Because yes.. I often sobbed uncontrollably in front of Caja and even cried and screamed at times..........
And because my husband was at sea for months at a time and my parents were in their 70s by the time she was born and lived hundreds of miles away.
I could never follow your other suggestion: 'When you can't be emotionally strong for your child, try and make sure there's someone else who can be'
As there was no one around who could care for her - except for me ..
So this has been difficult to write because although you said: 'I don't say this to make anyone feel guilty' and ' I'm sorry to say this because I know it's hard'-
But what you said had the immediate affect of making me feel guilty. (I know that this was not the intention)
Yet having no where to go with it because my daughter is now 18 and it is really too late to change it now!! I know that my guilt is my stuff not yours but if felt guilty when I read your words, I am sure others on this forum did too?
I do not think that their is any one of us who as mothers with PNi did not do our best under the circumstances for our children - and your words made me at least very scared that my best was just not good enough???
On the one hand I am not certain I would want to change how I handled my emotions around my daughter - because I did have people involved with my life when I had PNI that told me 'never to show my distress and emotion in front of my child'.
And I have to admit that it was not entirely by accident that I did show her my emotions from an early age as I was in the opposite position from you as a child with my own mothers PNI...
As in my case the damage I felt as a child from my mothers PNI was due to my mother NOT showing her emotions in front of me and thus leaving me totally confused and blaming my self for her unhappiness.
So I am not sure any of us - however much we try - can always get it completely right?In retrospect we can only do our best and their comes a time when our children have to also take responsibility for their feelings and how they responded to our PNI.
I also believed when I had PNI in what another mother was told by her counselor on here recently
veritee.proboards7.com/index.cgi?board=intro&action=display&n=1&thread=3751&page=1This is the core of why I handled my PNI and what I shard with my daughter and maybe I did not get it right?
Maybe I did - only time really will tell???
I am sure also that your mother wanted to get it right too?
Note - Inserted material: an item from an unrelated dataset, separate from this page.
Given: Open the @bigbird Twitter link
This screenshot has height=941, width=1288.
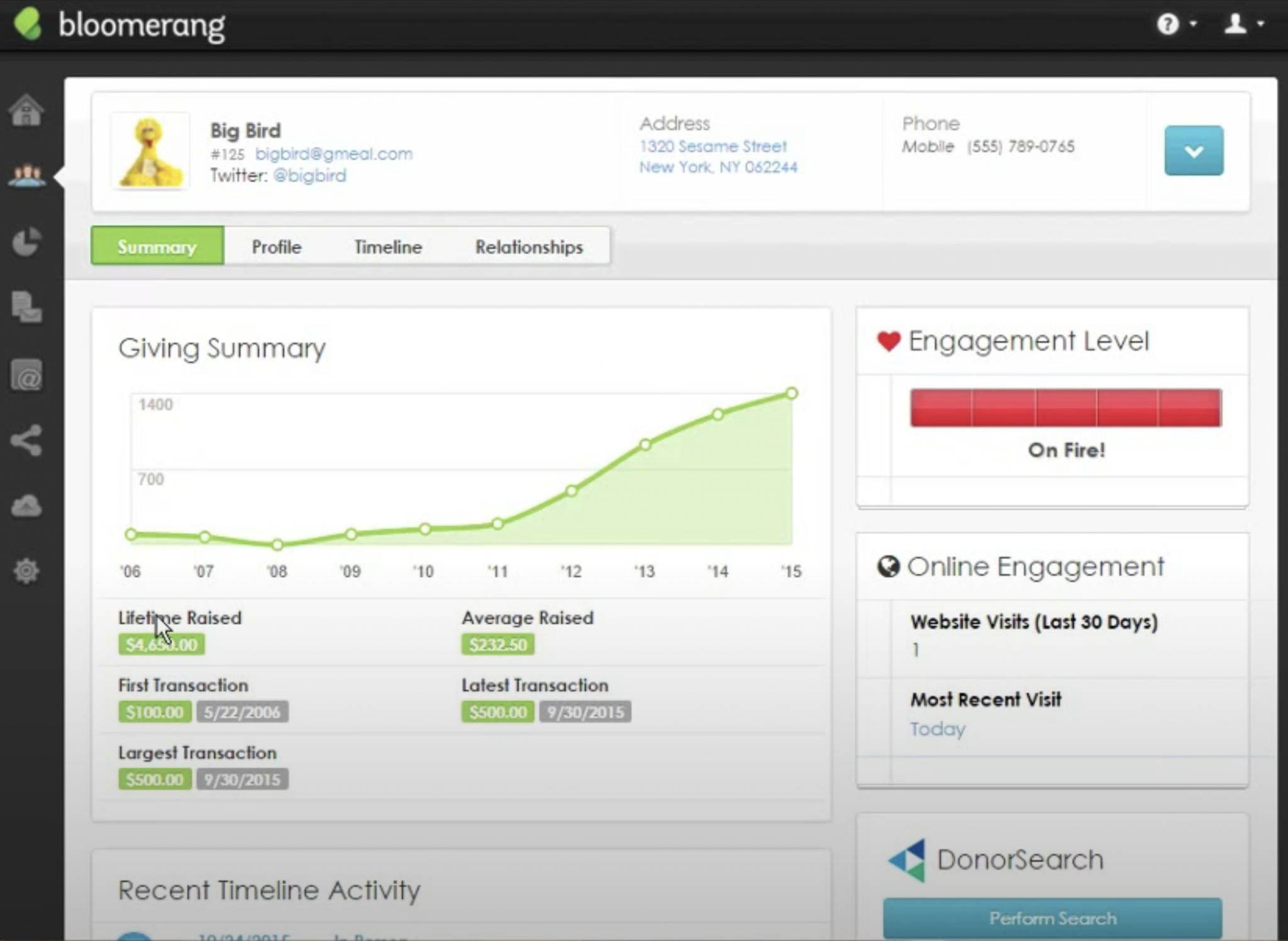Looking at the screenshot, I should pyautogui.click(x=309, y=175).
But was at times ( like many of us) just so overwhelmed by her distress - and maybe she too did not have anyone to care for you when she was so distressed, as you suggest we do? So she could not help her feelings showing and sobbing etc in front of you at times - I am sure though she never meant to hurt you.I do admit to far to often letting my feelings show in front of my daughter, or worse. As she got older while I was over PNI I suppose I expected her to reassure me that it was OK that I had suffered it and I was a good mum anyway and so got distressed even when I was over PNI because she has never has reassured me of that?
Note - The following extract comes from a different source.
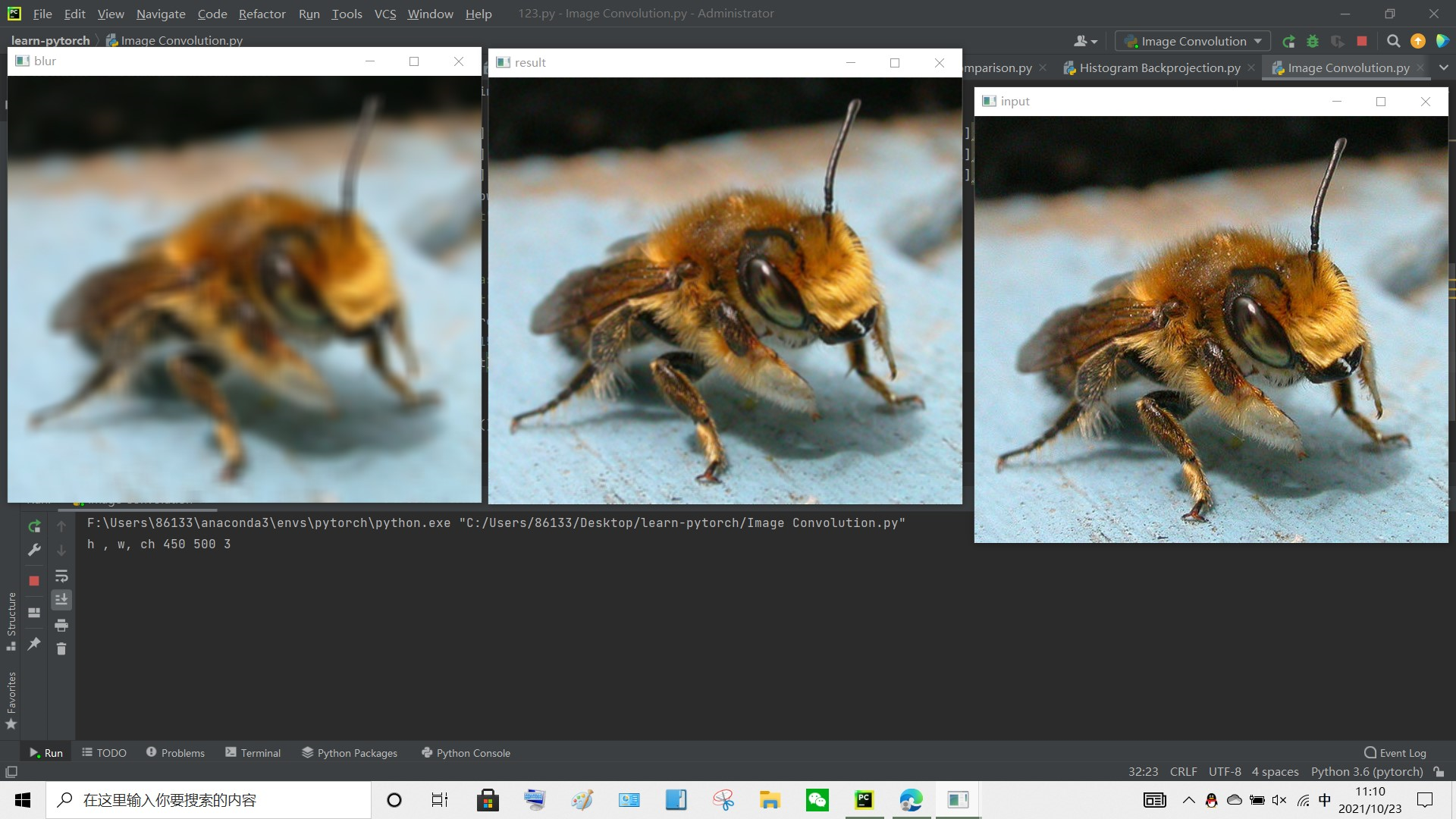
Task: Unmute system volume in the tray
Action: (1280, 800)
And therefore I have probably always involved her in my distress to too great a degree, when it was not her fault and nothing she could do about it and she had no part in the cause , except by accident to be a baby who was born to a mum who suffered PNI.
But as I said at the start I feel your pain when you wrote what you did Bobby and I am sorry that you did not feel able to become a member and you have not come back since your post - so we have no way of talking to you any further.
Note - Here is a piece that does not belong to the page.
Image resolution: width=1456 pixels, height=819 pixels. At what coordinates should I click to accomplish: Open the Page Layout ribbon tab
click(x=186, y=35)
As I think it might help you as well as us if we could have talked to you further.
But thank you for sharing your experiences.
I would have liked to know how you are with this now? what your relationship is now with your parents ?and whether you have had any children of your own as yet to relate to in the way you would have wished to have been yourself as a child?
I apologise for not being able to respond before but your post came at a time I was struggling with issues with my own 18 year old so I just could not at that time - but perhaps we shall hear from you again?